Silicon vall-billy ignores Appalachia’s history of exploitation
Both liberals and conservatives have praised J. D. Vance’s “Hillbilly Elegy” as a sensitive memoir of rural folk, of his overcoming disadvantages, and as helping to explain white working class and rural support for Donald Trump. Understandably, conservatives who blame the poor and uneducated for their plight are the most enthusiastic since Vance peddles a soft-core version of blaming the victim.
What surprises are progressive media (New York Times, New Yorker) anointing Vance, an affluent Silicon Valley executive, a spokesman for “hillbillies” and missing his underlying assumption of a genetically-based culture of poverty.
Vance grew up in Middletown, Ohio,raised by his maternal grandparents. Pawpaw, unlike the work-avoiders Vance insists populate Appalachia, gained steady work at Armco Steel. The two elders, although colorful, rough and violent, gave him the moral compass he did not get from his drug-addicted mother. With their support he made his way out and up, through college, the marines and Yale Law School. His affection for them runs deep.
Until he was 12, he spent summers with Mawmaw visiting relatives in a Kentucky holler near Jackson in Breathitt County, one of Appalachia’s poorest. He observed working-class and poor Appalachian whites, reacting “to bad circumstances in the worst possible way” because they inherited a culture “that increasingly encourages social decay instead of counteracting it.”
Vance tells readers that mostly Scots-Irish settled the mountains bringing with them an unchanging culture of poverty (“a family tradition”). But for decades Appalachian historians have shown that Scots-Irish constituted a minority of settlers; many were English, many German, some were African-Americans.
Unaware of the long-standing ethnic diversity of Eastern Kentucky, Vance also does not know that the poverty of the Breathitt County area extends back to the 19th century and its exploitation by local elites. He never mentions the generations of wealth extraction from the region by industries controlled by outsiders, coal, timber and others, nor the collusion of local elites in the export of wealth and the impoverishing of their people.
Unaware of Appalachia’s past, Vance knows little of its recent realities. Claiming he wants to understand “what goes on in the lives of real people when the economy goes south,” he never mentions how mechanization of mining lost thousands their jobs, or the ongoing devastation of their environment by mountaintop removal. Many mountain children grew up drinking teeth-rotting Mountain Dew because their family’s water supply was poisoned and Pepsico promoted it heavily through the region.
The lax regulation of coal companies and the poisoning of rivers and wells have led to high rates of birth defects and cancer. Toxic air pollution causes one in 10 Kentuckians to suffer from asthma; the state has ranked No. 1 in lung cancer and has had the highest death rates from respiratory disease. These ills are concentrated in the mountain counties. The dirty air does not come from Scots-Irish culture; nor did the flood of opioid pain-killers into the region.

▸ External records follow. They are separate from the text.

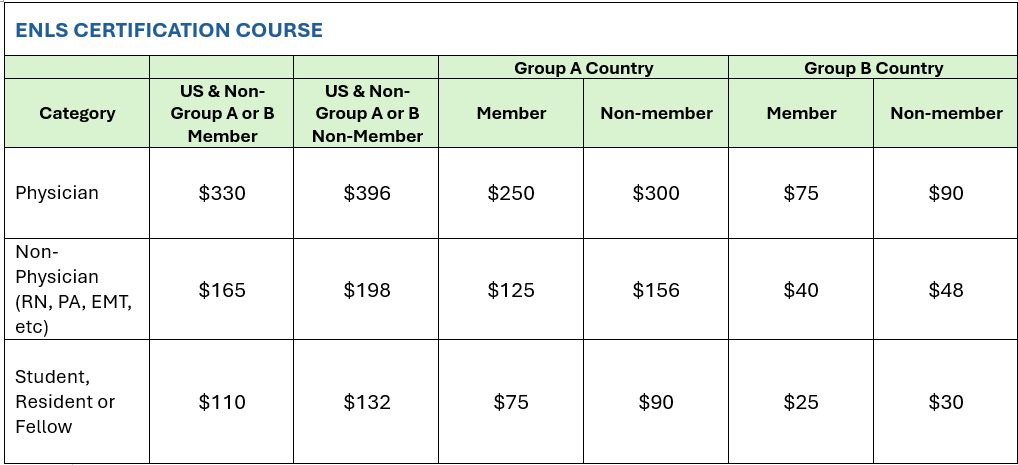Click the $330 Physician member price

pyautogui.click(x=222, y=193)
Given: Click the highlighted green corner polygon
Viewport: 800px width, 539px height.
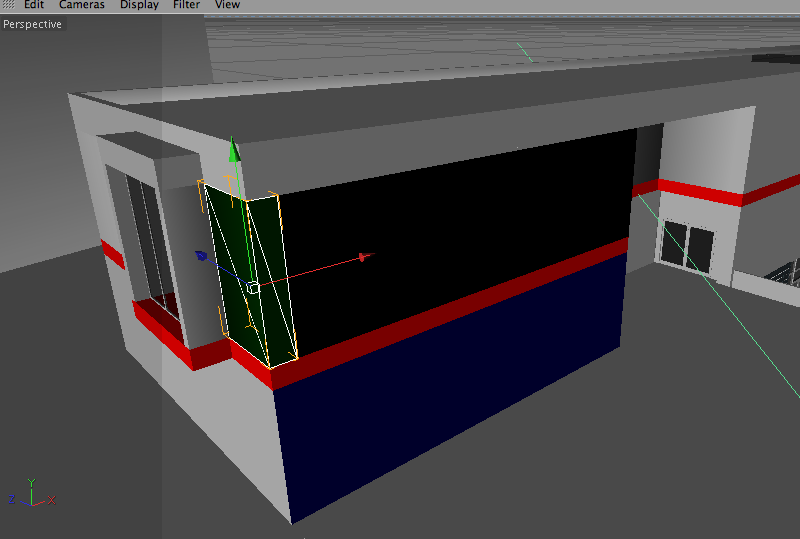Looking at the screenshot, I should 249,276.
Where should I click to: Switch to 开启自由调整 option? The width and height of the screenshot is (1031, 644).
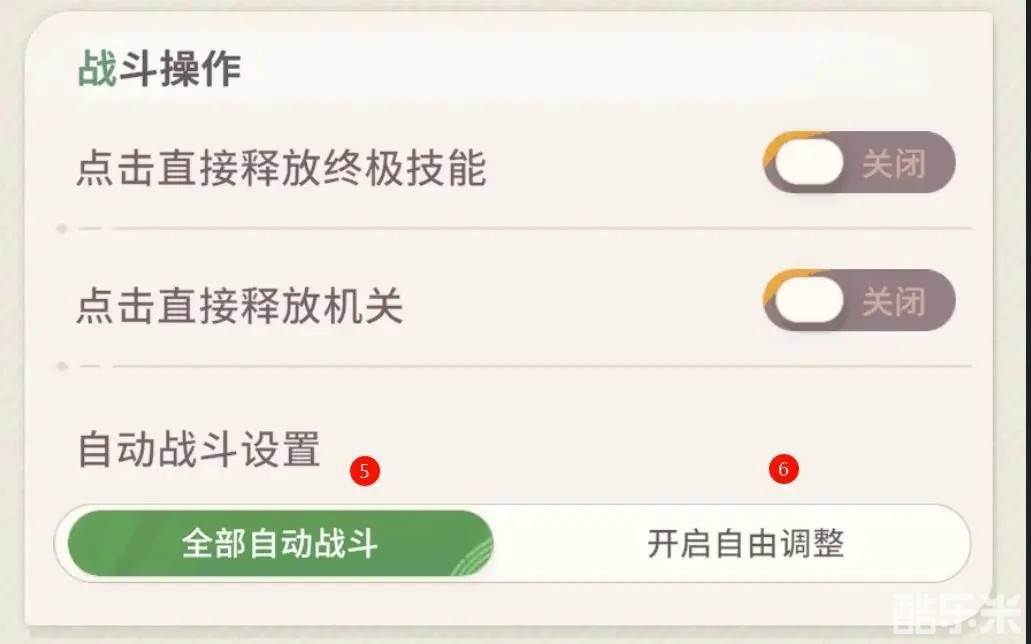[745, 544]
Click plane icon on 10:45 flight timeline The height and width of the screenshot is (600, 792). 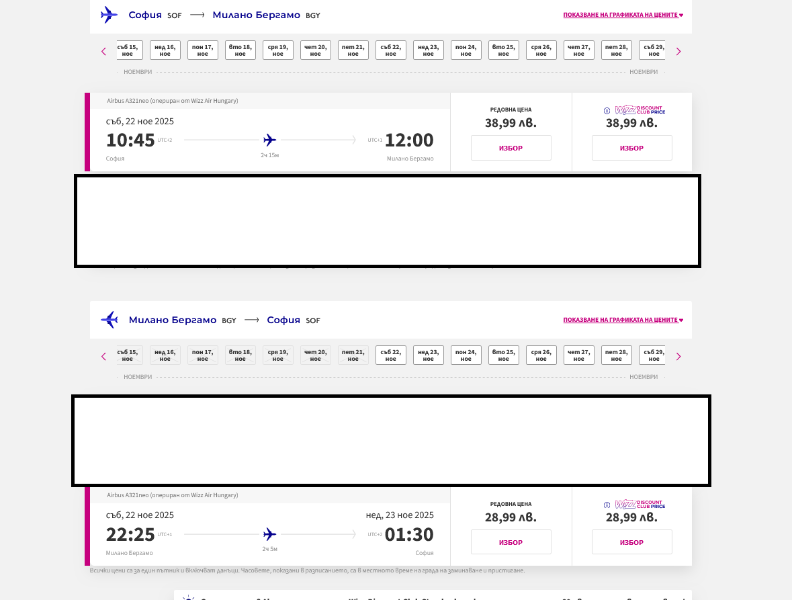[270, 139]

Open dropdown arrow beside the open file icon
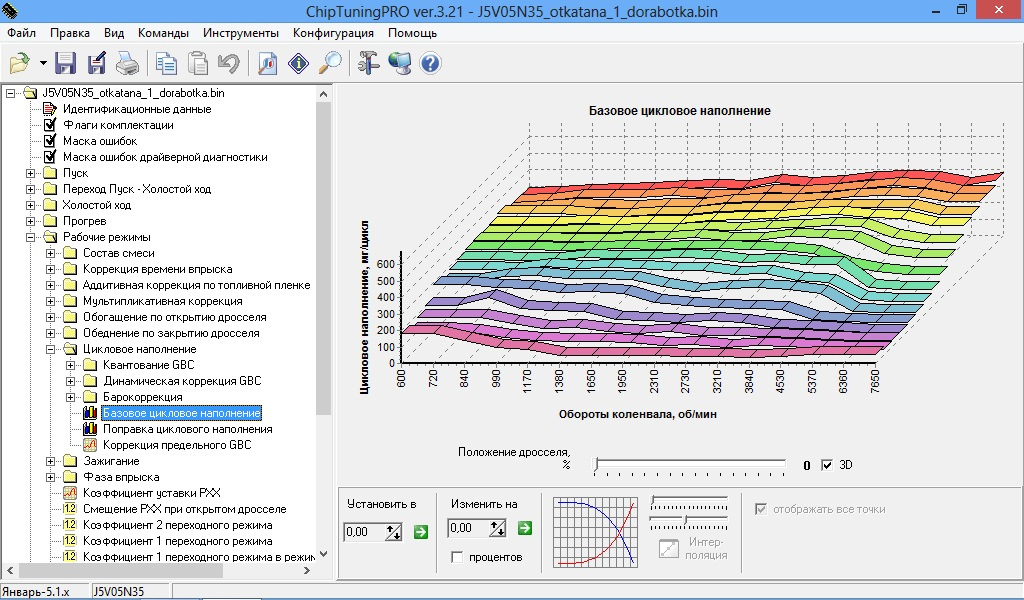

Drug abuse tragically affected Vance personally but he is unaware of how Purdue Pharma in the late 1990s began pumping OxyContin into Appalachia and other poor regions from Maine to Mississippi. The firm engaged in an unprecedented marketing campaign promoting the drug for use with minor pain and with unwarranted claims that it had virtually no chance of becoming addictive. Not until 2010 did Purdue Pharma modify the pill to prevent abuse, after it had raked in billions.
Vance knows out-migration has drained off young and capable people (who by his thesis are doomed to poverty wherever they go) but knows nothing of continuing out- and in-migration, with too many of the latter lacking work or education. They come from a variety of ethnic backgrounds.
For a long time the poverty of Eastern Kentucky has resisted efforts to eliminate it because the economic and political structures perpetuating it have been ignored. Vance declares, “Public policy can help, but there is no government that can fix these problems for us.” Try telling that to the hundreds if not thousands of organizations, civic leaders and activists who have mobilized to move the region and the state to a post-coal economy.
As the foremost historian of modern Appalachia, Ronald D. Eller, put it, they must confront age-old problems government failed to address: “an inadequate tax base, a low-wage economy, environmental abuse, absentee landownership, and corporate irresponsibility.” (“Uneven Ground: Appalachia Since 1945,” 2008.) But while in the popular mind Appalachia continued to represent “the other America” (as in Vance’s mind), modern Appalachia, Eller wrote, “increasingly reflected the social divisions and the divergent dreams of the larger society.” The uneven ground of Appalachia “was no longer the other America. It was America, and the region’s uncertain destiny stood as a warning to the rest of the nation.”
Ron Formisano is the author of “Plutocracy in America: How Increasing Inequality Destroys the Middle Class and Exploits the Poor” (Johns Hopkins, 2015).
At issue: “J.D. Vance’s memoir made him ‘hillbilly guru’ for a unique political movement” by Cheryl Truman, Oct. 31.